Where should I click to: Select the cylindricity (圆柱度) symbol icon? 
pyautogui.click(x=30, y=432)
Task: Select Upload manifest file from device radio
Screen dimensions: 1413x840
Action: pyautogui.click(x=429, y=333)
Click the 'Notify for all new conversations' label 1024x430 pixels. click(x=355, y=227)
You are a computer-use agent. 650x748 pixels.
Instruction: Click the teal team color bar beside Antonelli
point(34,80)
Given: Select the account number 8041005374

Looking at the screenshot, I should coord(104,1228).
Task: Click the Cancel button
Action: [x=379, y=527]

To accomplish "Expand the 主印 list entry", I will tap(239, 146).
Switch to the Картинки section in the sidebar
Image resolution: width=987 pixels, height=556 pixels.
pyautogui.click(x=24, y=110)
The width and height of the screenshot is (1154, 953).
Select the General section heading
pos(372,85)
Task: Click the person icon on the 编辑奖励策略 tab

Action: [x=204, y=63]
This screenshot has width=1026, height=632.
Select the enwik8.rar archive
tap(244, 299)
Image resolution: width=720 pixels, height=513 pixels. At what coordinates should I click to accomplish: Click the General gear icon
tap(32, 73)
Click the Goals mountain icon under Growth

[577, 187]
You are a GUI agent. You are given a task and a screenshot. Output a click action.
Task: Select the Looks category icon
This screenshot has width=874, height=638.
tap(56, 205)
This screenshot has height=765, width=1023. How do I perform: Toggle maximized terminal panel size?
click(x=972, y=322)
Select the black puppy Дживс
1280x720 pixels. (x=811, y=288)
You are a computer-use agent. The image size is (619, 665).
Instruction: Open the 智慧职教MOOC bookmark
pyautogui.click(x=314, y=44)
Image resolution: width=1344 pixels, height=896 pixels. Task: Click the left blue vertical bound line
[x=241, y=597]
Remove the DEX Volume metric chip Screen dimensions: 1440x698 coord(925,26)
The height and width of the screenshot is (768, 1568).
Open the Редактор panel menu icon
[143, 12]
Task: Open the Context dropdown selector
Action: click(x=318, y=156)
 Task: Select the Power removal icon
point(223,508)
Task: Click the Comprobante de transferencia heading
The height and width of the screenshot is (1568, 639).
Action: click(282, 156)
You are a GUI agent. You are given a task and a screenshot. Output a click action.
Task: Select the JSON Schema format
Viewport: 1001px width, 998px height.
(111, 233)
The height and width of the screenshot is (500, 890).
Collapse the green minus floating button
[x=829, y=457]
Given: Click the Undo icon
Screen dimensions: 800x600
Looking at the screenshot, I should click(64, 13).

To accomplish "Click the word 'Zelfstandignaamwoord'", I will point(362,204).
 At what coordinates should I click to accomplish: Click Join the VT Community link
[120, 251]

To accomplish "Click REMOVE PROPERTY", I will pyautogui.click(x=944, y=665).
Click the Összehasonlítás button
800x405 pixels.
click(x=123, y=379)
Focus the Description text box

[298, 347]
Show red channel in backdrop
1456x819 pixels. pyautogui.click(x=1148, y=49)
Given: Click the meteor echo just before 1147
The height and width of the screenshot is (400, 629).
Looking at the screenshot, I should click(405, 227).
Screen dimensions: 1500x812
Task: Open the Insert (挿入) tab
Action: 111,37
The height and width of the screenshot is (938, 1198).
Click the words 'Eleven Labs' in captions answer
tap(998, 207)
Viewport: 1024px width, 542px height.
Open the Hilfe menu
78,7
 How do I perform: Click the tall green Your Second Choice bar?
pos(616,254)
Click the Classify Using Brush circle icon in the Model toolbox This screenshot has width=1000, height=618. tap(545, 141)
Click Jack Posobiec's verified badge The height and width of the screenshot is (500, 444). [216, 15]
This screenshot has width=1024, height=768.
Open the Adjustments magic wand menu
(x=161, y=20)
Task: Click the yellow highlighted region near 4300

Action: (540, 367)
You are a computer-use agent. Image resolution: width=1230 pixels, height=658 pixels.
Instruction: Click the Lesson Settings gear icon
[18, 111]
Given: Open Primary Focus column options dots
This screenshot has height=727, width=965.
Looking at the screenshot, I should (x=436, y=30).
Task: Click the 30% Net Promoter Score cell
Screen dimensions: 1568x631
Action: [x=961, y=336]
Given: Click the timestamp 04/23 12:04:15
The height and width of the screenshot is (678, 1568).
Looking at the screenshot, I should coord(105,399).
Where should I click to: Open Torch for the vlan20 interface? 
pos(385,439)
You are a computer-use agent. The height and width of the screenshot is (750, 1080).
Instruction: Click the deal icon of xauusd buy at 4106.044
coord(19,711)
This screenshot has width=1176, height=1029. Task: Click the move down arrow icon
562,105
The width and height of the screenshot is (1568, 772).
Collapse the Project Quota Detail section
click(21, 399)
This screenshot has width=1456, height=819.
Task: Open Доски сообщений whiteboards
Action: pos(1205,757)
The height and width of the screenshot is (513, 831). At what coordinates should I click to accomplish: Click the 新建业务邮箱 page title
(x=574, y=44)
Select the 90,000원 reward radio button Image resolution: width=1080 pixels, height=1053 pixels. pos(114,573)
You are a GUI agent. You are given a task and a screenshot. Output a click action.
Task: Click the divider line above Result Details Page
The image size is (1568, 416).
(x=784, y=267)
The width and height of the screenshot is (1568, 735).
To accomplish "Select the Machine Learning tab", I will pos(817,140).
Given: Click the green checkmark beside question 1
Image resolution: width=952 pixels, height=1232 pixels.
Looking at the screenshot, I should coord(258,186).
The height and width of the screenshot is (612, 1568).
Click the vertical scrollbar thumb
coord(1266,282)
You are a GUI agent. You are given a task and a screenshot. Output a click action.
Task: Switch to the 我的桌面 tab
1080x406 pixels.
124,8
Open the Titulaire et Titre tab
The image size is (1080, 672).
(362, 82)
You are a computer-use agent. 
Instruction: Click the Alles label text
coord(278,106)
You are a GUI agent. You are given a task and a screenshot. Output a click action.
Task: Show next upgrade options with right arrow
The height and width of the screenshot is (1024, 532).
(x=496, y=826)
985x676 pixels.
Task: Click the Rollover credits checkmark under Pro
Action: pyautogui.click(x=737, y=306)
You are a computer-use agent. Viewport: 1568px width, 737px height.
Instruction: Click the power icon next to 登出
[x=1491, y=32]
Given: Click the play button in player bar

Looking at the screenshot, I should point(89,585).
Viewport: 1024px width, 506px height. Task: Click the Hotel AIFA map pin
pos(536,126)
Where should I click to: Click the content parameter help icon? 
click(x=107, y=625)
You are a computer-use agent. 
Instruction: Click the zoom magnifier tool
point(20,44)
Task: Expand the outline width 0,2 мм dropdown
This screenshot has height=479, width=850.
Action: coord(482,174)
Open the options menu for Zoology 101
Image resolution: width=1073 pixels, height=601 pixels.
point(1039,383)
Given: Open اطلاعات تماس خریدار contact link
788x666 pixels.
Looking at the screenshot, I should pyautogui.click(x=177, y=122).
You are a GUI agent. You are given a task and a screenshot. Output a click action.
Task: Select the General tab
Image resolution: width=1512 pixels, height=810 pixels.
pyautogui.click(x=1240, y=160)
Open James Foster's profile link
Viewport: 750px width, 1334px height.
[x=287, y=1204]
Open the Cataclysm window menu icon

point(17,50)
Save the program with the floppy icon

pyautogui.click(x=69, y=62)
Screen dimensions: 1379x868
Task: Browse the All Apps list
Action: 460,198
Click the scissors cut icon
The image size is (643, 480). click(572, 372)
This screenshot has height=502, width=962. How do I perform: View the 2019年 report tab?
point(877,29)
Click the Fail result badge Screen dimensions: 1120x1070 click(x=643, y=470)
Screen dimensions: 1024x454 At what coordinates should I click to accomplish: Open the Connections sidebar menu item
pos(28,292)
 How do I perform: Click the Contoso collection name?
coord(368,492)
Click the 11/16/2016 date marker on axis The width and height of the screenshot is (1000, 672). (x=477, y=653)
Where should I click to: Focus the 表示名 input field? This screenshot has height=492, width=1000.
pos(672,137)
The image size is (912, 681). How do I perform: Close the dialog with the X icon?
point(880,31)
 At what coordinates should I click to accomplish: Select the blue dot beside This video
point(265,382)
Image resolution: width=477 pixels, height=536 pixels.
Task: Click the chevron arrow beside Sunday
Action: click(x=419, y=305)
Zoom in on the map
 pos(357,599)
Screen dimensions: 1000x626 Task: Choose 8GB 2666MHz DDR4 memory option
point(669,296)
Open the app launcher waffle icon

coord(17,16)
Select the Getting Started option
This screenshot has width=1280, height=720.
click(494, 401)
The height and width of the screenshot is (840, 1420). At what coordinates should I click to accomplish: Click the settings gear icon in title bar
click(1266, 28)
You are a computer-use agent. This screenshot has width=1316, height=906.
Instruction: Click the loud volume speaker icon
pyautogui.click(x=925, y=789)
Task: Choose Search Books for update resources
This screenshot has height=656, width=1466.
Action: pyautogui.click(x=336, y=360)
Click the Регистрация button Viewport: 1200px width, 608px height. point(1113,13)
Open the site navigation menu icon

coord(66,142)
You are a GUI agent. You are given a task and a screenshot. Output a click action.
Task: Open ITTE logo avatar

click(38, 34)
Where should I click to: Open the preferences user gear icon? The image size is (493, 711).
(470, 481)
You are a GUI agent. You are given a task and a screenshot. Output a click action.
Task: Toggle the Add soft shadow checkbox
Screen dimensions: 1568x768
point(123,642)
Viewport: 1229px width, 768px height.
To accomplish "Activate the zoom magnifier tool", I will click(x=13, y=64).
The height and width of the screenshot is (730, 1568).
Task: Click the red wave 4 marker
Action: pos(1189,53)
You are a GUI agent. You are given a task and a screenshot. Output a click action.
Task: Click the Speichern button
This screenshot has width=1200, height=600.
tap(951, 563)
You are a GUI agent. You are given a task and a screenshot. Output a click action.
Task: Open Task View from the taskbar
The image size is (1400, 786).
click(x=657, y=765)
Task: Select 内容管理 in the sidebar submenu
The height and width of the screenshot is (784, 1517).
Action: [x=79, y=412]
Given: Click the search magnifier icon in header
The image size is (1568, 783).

******

> [What needs to be done] The answer should be all lines from the entries above that hold the word "computer".

> [Response to the exercise]
You are a computer-use agent. 650x748 pixels.
You are a computer-use agent. The image size is (619, 665).
You are a computer-use agent. Image resolution: width=1230 pixels, height=658 pixels.
You are a computer-use agent. The height and width of the screenshot is (750, 1080).
You are a computer-use agent. 
You are a computer-use agent. Viewport: 1568px width, 737px height.
You are a computer-use agent. 
You are a computer-use agent. This screenshot has width=1316, height=906.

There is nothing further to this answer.